#### About this exercise:
In the interview transcript below, in what year were Puerto Ricans made citizens?

#### Text passage:
-.-.-

RR: It is like most things, an accident. We're never prepared. At least in my case, I never totally say, "This is exactly what I'm going to be doing." It just finds me. Things find me in so many ways. I was reading a story about something else. Actually, I was reading about Cleopatra and Egypt. I know. No connection. I don't know why I was reading that. And I remember that I needed a break. I said, "I need to get my brain some rest." And I had this information that had been passed on to me by a friend about this book about Puerto Rican music, and I had it just right there next to me and I just began to flip pages. There was maybe a paragraph with two lines that said something like, "This was much like what happened with the Puerto Ricans in the Harlem Hellfighters band." And then the article continued. I had no idea what that meant. I said, "What is that? First of all, what is Harlem Hellfighters?" I had no idea what, what, what, what. And then I began to inquire further into the source. And then I couldn't stop.  

Rafael Hernández was the most prominent Puerto Rican composer of the 20th century. This was a man of immense influence. And you mean to tell me that he came to the United States for the first time as a Harlem Hellfighter? No idea. That's what I love–when things catch me off guard. And so I began to look into it. Then I said, "Desmar, I have this idea." And every time I say that he runs. He's like, "Uh-oh, I'm in trouble." We collectively, all of us, fell in love with the story, but realized that we needed to do much more, to find out more. That's when the process began. 

DG: When Rosalba approached me with that, I knew who the Harlem Hellfighters were because I studied jazz history. But I never knew about the Puerto Rican part. When we found out all the details—that 1917 was the year that the Puerto Ricans were made citizens, so they can be sent to the first World War. My grandfather, my father's father, went to that war. To me, that was one of the sparks that got me started on it. And also years before, four or five years before we were doing [a musical called] Red Rose, which is about the life of Jesús Colón, who was one of Rafael Hernández’s best friends. So more or less we knew about Rafael Hernández from that play when he was in New York City. But I didn't know how he ended up in New York City.

-.-.-

#### Dataset extract:

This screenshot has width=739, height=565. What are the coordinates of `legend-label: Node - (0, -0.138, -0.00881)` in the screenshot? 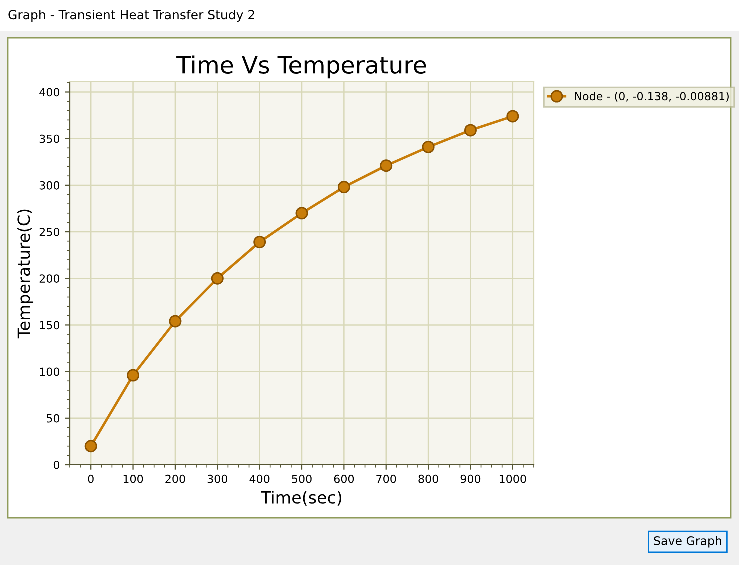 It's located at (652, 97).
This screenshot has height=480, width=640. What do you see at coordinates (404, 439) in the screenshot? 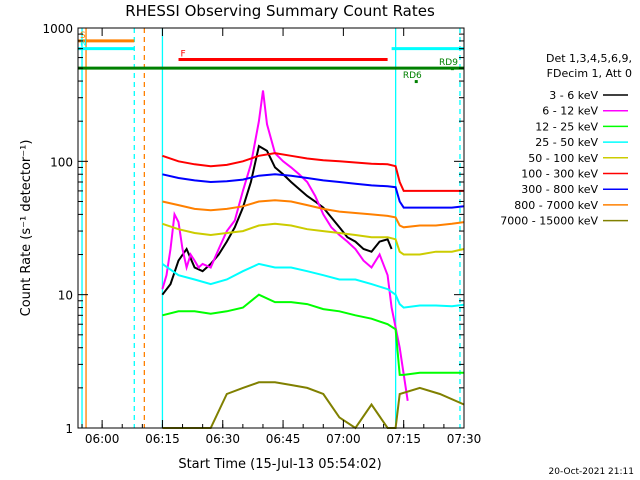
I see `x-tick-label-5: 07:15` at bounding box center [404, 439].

-.-.-

#### Solution to the exercise:
1917